**DATA TO PROCESS**
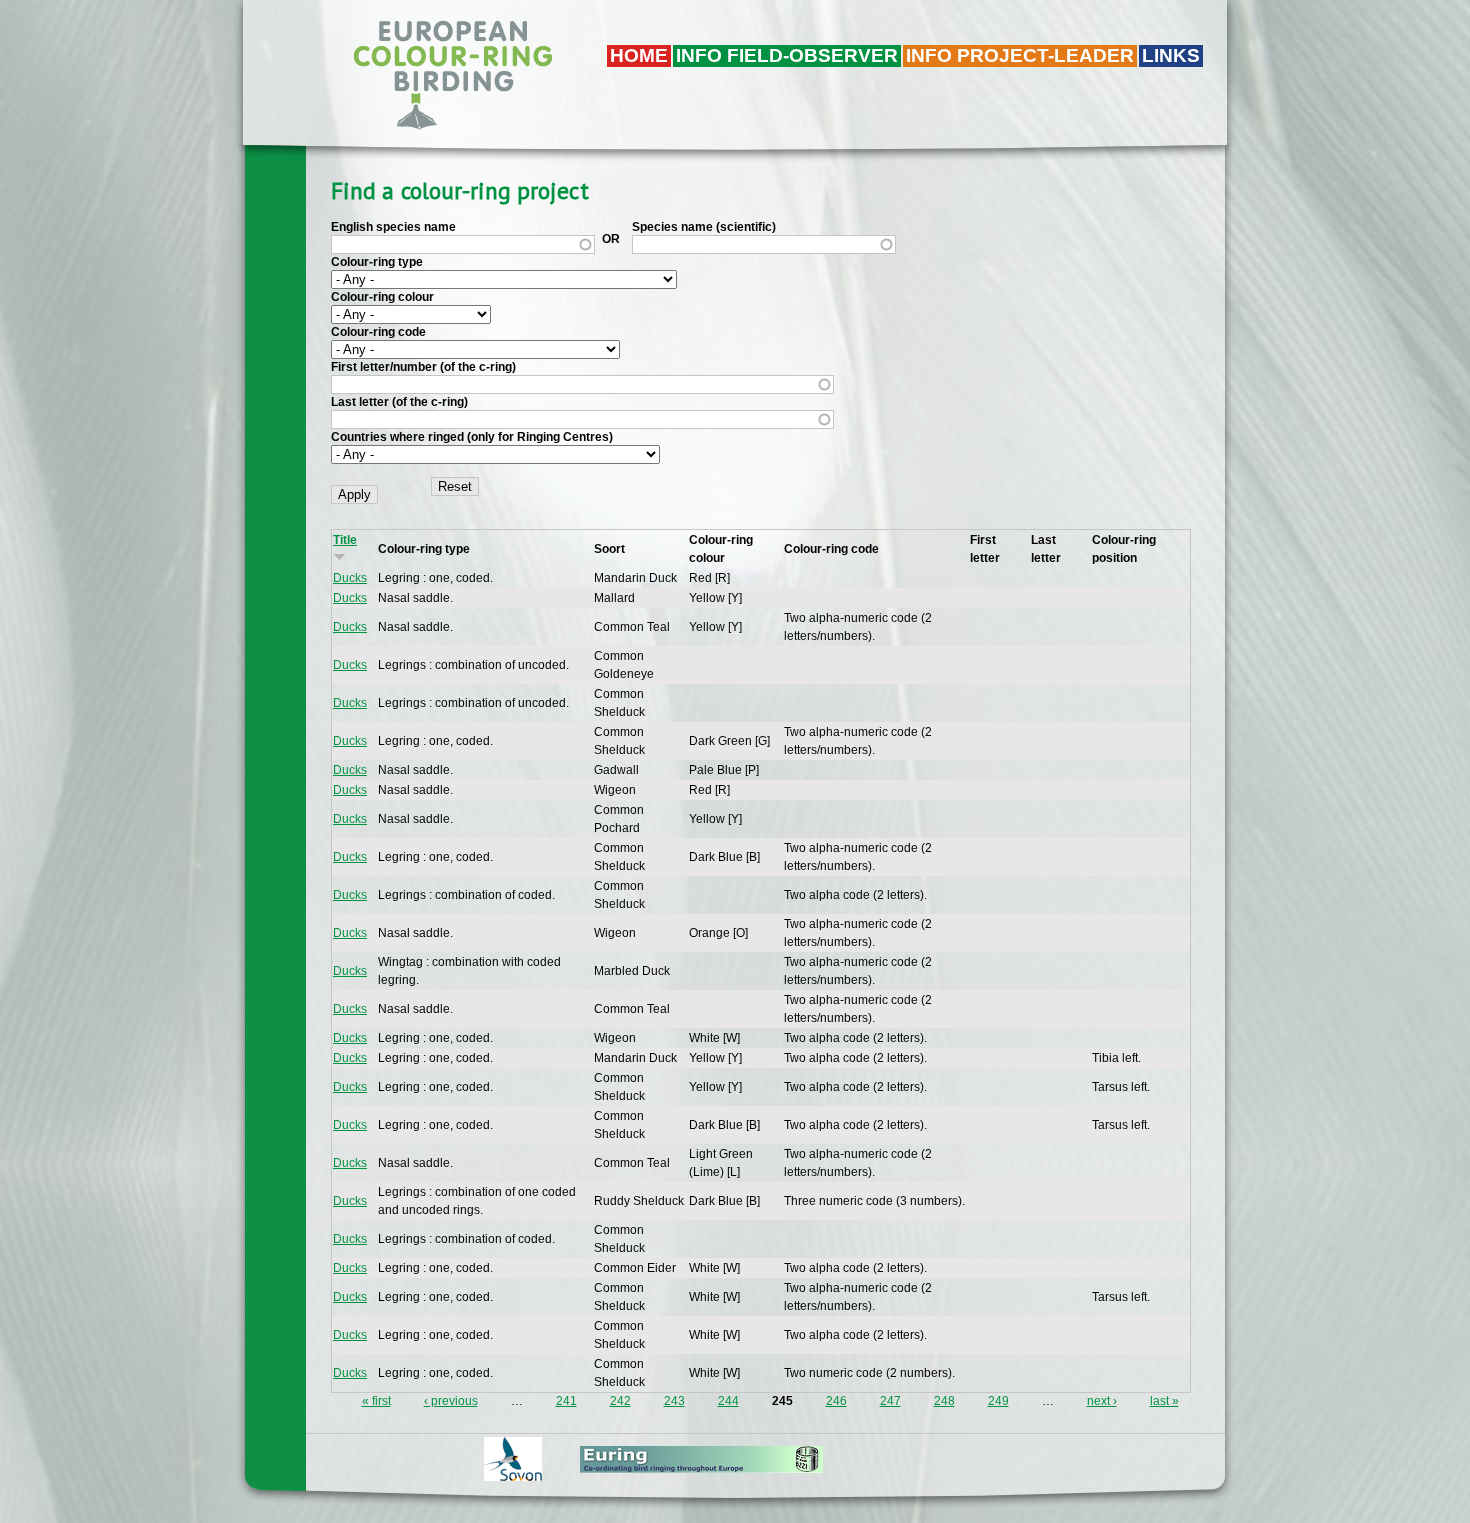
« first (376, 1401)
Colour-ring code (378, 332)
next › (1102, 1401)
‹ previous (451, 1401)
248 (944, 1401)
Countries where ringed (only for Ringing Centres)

**YOUR TASK**
Leave out the images and repeat the rest of the data word for word.

**PROBLEM SOLUTION**
« first (376, 1401)
Colour-ring code (378, 332)
next › (1102, 1401)
‹ previous (451, 1401)
248 (944, 1401)
Countries where ringed (only for Ringing Centres)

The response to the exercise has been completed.